### TASK INSTRUCTIONS
Pictures must not appear in the copy. Restate exactly the lines below from the one with "Click the 标定文件路径 input field" through the one with "Click the plus icon on Submit idea button", inclusive.

### RECORDED INFORMATION
────

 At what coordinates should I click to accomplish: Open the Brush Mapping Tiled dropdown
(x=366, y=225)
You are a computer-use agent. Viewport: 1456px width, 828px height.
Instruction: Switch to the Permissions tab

────

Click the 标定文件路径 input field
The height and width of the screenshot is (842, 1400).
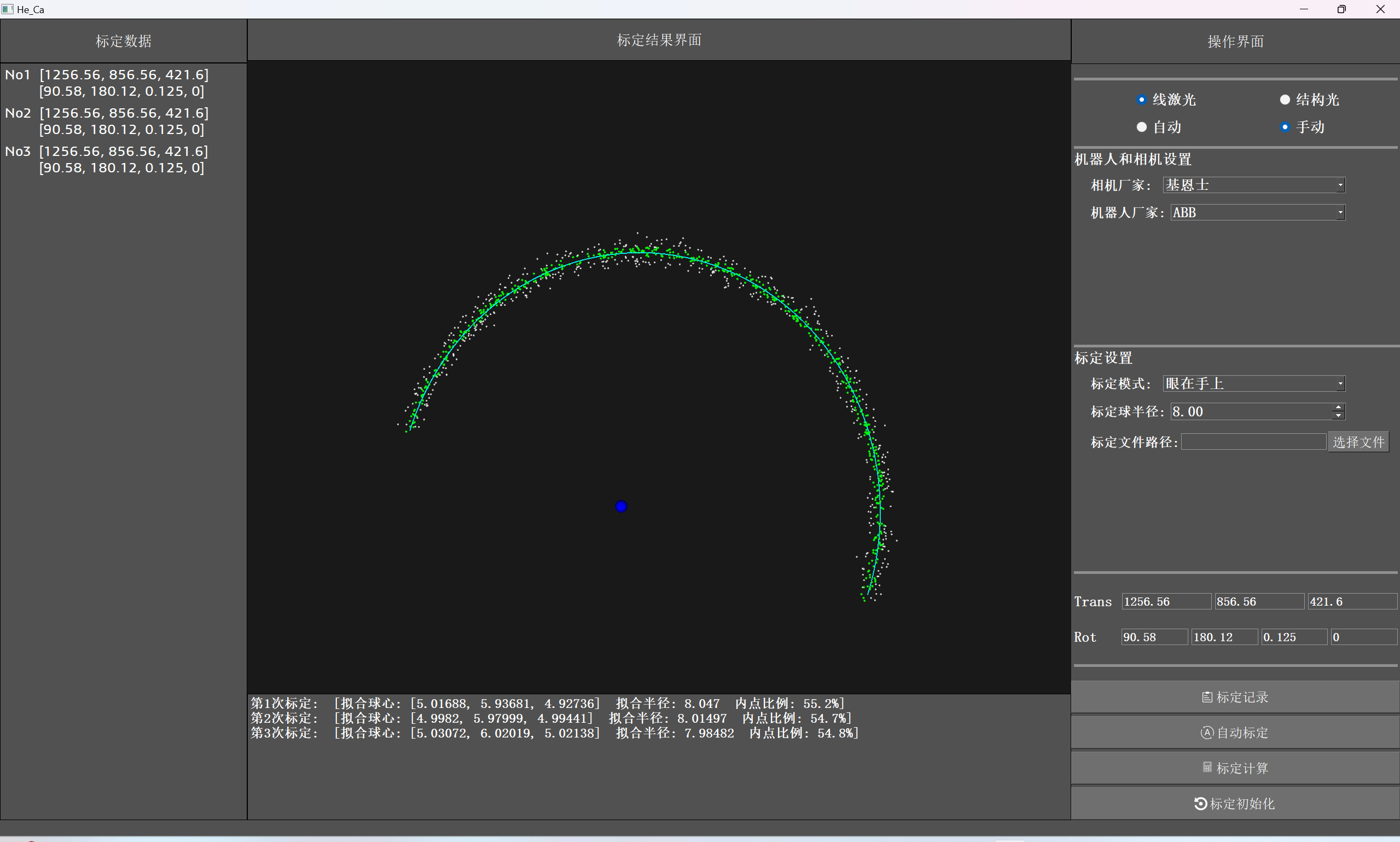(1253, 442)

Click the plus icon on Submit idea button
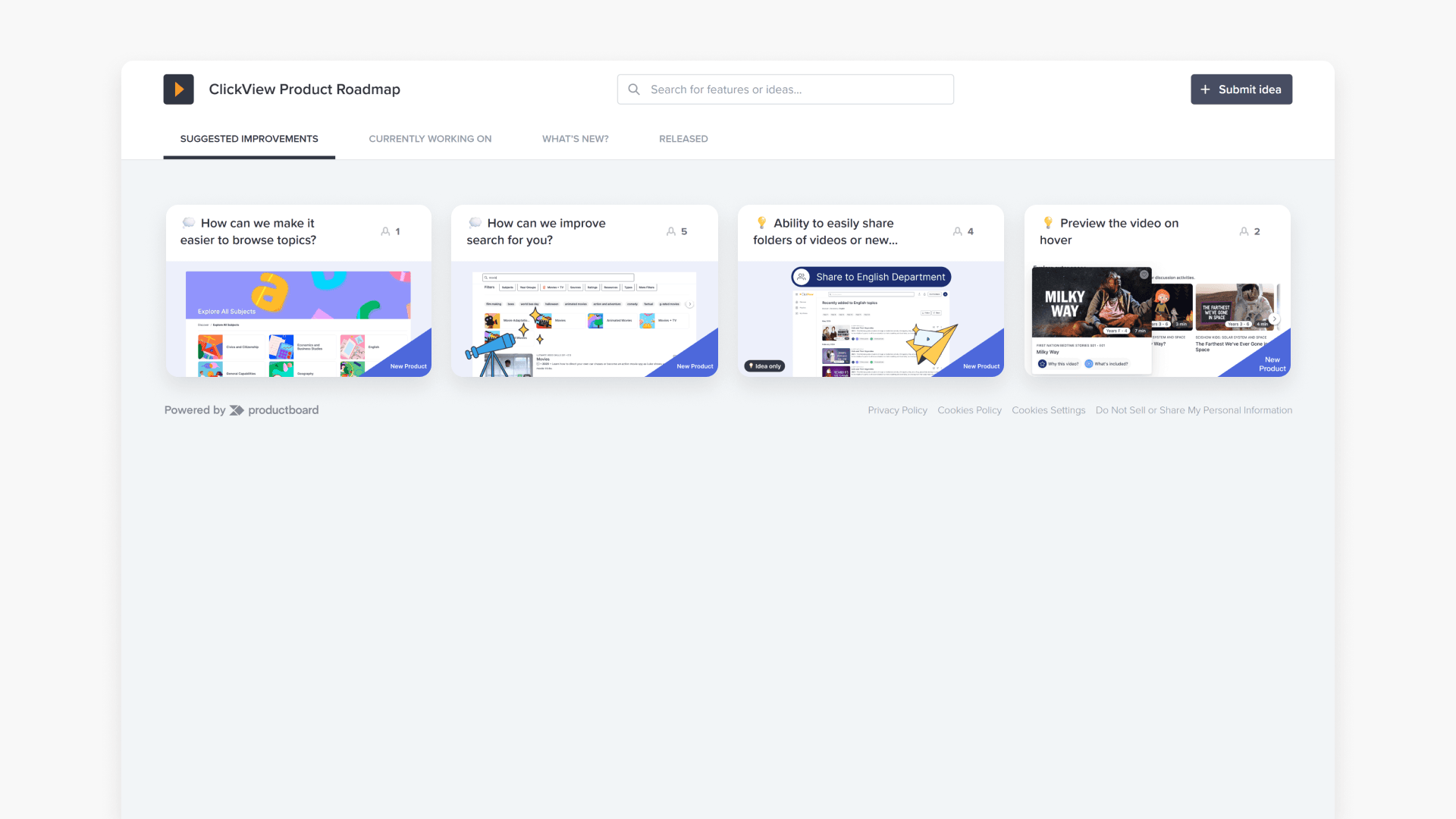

────

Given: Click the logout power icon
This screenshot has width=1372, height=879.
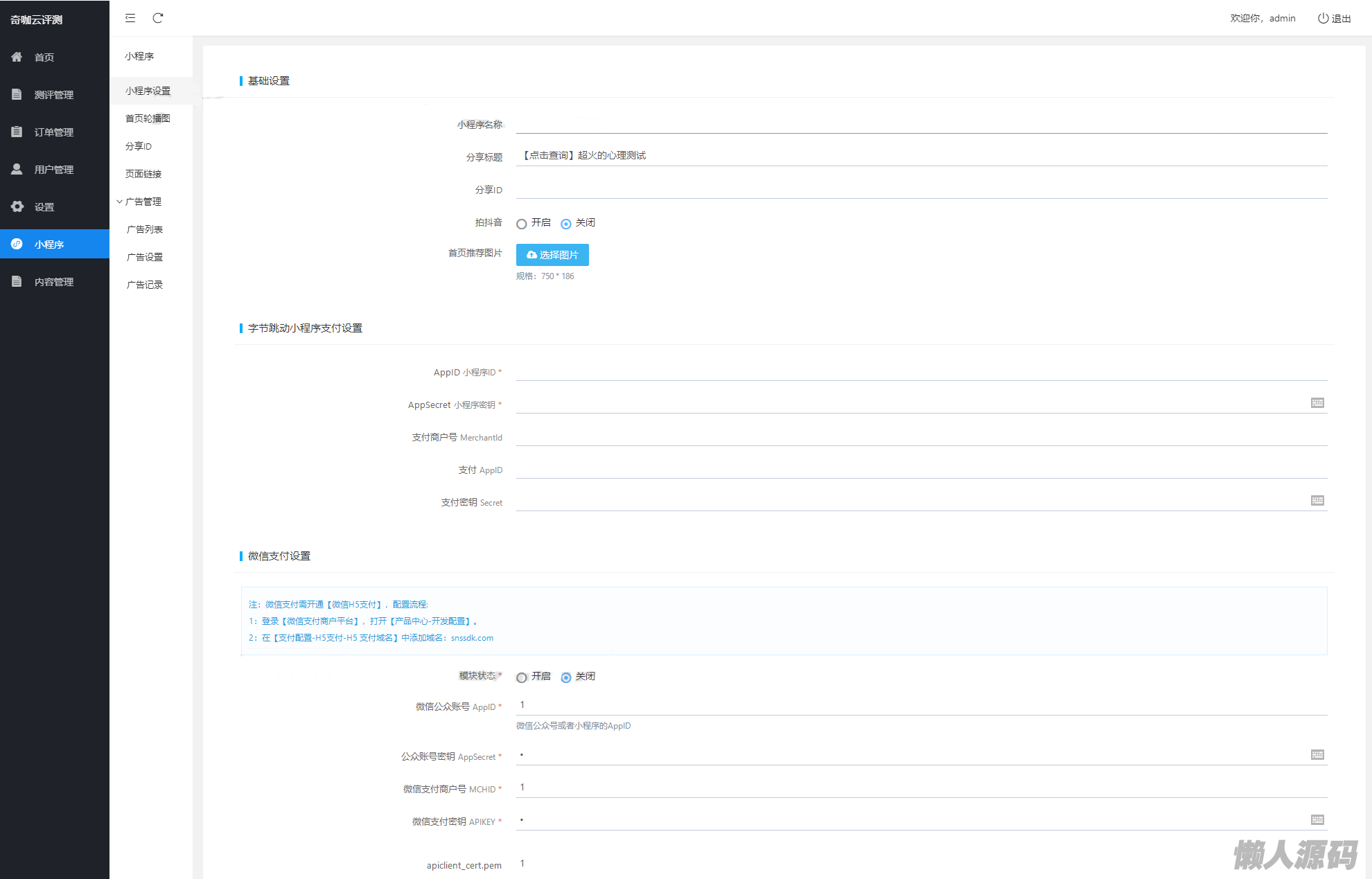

────

### RESPONSE AREA
Click the 标定文件路径 input field
The height and width of the screenshot is (842, 1400).
(1253, 442)

Click the plus icon on Submit idea button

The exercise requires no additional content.